## Instructions for the task
In the records below, find each line containing the word "count" and copy it.

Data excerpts
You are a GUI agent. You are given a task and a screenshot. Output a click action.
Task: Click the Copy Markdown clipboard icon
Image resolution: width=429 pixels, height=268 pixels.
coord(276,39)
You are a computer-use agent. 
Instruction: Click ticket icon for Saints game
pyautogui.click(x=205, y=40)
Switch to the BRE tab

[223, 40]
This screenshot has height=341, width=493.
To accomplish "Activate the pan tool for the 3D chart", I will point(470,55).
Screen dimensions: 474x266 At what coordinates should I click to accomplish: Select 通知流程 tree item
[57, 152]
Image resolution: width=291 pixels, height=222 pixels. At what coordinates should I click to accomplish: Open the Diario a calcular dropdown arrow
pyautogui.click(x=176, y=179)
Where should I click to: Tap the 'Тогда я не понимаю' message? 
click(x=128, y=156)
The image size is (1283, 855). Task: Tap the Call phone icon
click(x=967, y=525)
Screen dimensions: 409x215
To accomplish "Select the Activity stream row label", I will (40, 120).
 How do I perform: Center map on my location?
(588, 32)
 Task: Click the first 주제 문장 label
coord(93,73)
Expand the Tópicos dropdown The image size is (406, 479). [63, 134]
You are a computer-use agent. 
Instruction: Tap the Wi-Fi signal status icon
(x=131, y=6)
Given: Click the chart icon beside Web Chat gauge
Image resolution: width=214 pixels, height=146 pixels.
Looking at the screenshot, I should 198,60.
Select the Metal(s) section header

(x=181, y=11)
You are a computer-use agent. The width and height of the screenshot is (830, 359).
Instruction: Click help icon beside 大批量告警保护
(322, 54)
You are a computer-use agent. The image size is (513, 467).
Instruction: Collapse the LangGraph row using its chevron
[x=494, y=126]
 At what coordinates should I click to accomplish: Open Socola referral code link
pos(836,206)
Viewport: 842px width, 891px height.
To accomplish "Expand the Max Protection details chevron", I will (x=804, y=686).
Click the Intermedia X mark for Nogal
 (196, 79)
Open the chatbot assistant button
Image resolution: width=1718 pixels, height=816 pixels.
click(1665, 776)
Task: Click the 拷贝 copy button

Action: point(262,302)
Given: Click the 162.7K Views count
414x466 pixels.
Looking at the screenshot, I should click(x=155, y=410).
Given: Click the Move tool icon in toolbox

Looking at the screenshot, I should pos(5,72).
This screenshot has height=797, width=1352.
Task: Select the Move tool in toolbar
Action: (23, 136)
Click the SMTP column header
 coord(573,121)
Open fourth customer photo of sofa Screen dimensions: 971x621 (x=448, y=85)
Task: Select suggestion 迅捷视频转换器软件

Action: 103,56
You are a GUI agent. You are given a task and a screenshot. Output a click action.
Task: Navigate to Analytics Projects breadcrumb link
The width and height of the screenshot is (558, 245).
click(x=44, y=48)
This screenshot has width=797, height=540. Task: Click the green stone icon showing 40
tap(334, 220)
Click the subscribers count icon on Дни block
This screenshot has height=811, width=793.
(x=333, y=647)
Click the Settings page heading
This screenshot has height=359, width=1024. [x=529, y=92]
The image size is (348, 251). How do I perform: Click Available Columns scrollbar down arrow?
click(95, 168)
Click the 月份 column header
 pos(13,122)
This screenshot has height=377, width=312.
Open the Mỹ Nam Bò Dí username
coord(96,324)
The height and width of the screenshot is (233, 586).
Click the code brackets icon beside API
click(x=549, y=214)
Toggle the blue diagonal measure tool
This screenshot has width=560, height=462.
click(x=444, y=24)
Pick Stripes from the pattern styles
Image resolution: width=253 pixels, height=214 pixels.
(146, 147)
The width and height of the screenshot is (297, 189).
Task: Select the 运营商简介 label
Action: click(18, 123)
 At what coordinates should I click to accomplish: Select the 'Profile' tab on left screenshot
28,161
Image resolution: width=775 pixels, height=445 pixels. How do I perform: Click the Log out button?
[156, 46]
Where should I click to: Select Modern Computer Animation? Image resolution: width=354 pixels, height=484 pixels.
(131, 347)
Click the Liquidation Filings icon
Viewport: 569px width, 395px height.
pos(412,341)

## Output
Given: Click the 162.7K Views count
Click the subscribers count icon on Дни block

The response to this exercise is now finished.